Göttingen. Die Göttinger Polizei würde ein Böller-Verbot in der Innenstadt in Silvesternächten begrüßen. Das Problem: Es gibt offenbar nicht genügend Beamte, um eine Anordnung durchzusetzen.

Über die Problematik wurde im Ausschuss für allgemeine Angelegenheiten diskutiert. Hintergrund: In der Silvesternacht 2014/15 waren Einsatzkräfte mit Feuerwerkskörpern angegriffen worden. Deshalb hat die Stadt die Situation diesmal genau beobachtet.

Beim Jahreswechsel 2015/16 blieb es am Markt vergleichsweise ruhig, obwohl 1000 Besucher am Gänseliesel waren. Trotzdem soll in den kommenden Monaten über mögliche Konsequenzen diskutiert werden. Details, wie das Problem angegangen werden soll, wurden dabei noch nicht genannt.

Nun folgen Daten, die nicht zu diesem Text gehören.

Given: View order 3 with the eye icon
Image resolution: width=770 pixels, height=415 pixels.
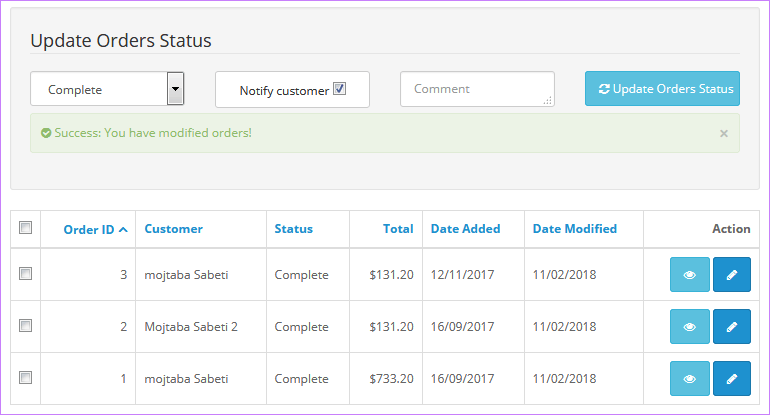Looking at the screenshot, I should point(690,274).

Polizeidirektor Rainer Nolte, neuer Leiter Einsatz bei der Polizeiinspektion Göttingen, berichtete während der Ausschusssitzung, dass es in der Silvesternacht in Göttingen insgesamt 98 Einsätze gab. Die Polizei habe dabei mehr Beamte als im Jahr zuvor im Einsatz gehabt. Genaue Zahlen wollte Nolte aus „einsatztaktischen Gründen“ nicht nennen. Mit Blick auf das Böllerverbot sagte der Beamte: „Wenn man das beschließt, muss man mehr Personal herbeischaffen. Dazu ist die Polizei nicht in der Lage“, so Nolte. Zudem sei originär die Stadt Göttingen für das Problem zuständig. Sie müsse die Polizei unterstützen.

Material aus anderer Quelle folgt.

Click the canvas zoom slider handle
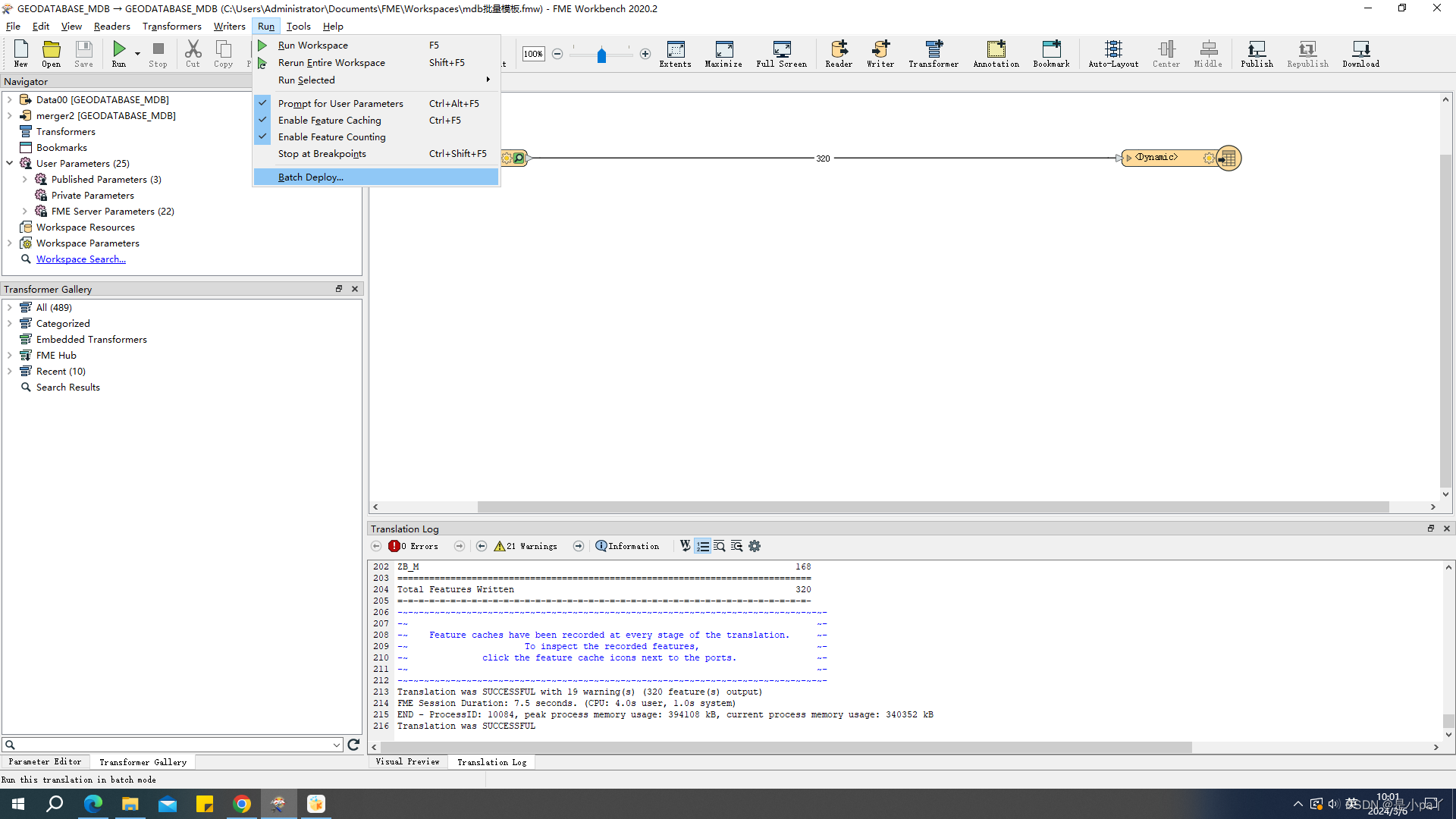1456x819 pixels. point(601,55)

Doch auch die Personaldecke des Ordnungsamtes ist eher dünn: Bei einer Urlaubssperre könne man etwa 15 Mitarbeiter bereitstellen, wenn alle gesund sind, hieß es während der Sitzung.

Weitere Diskussion

Für die Mitglieder des Ausschusses ist die Situation derzeit nicht befriedigend. Mit Blick auf die Personaldecke bei der Polizei hieß es bei der Sitzung: „Zu sehr gespart, zu wenig Personal.“ Und: Das Thema ist natürlich noch nicht vom Tisch. Es wird im Ausschuss weiter diskutiert.